DIRECTION: In the letter about Slate below, where does the address www.slate.com automatically redirect?

SOURCE DOCUMENT:
▼

What’s that you say? You want to read our incendiary letter to Medianews about the twee irrelevancy known as Slate? Well, here it is, converted to editorial we.
We personally don’t give a shite why it is that Slate is surviving, whether it’s “parsimony” or simply being ignored by Microsoft or whatever else. Slate is an American irrelevancy, with only the most inconsequential and begrudging integration with the true Web. (And we do not refer to the fact that www.slate.com redirects automatically to slate.msn.com, itself an incriminating detail.)
Look at a couple o’ things. Check the BoilerSlate page, an opaque and twee euphemism for Masthead or Contact Us. Why is the staff list formatted as a continuous paragraph? So you can’t read it. So you can’t understand it. So you won’t be tempted to ferret out a name and bother that person. Notice anything else? Like an absolute absence of E-mail addresses? Everyone who writes for the online medium has to be willing to accept E-mail in response. Anything less is a newspaper-style sop to interactivity, a Letters to the Editor page rendered in electrons.

▲

EXTRACTED ENTRIES:
▼

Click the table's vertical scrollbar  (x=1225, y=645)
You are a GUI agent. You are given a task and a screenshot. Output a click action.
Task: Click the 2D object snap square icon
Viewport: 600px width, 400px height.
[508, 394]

▲

SOLVED PROBLEM: slate.msn.com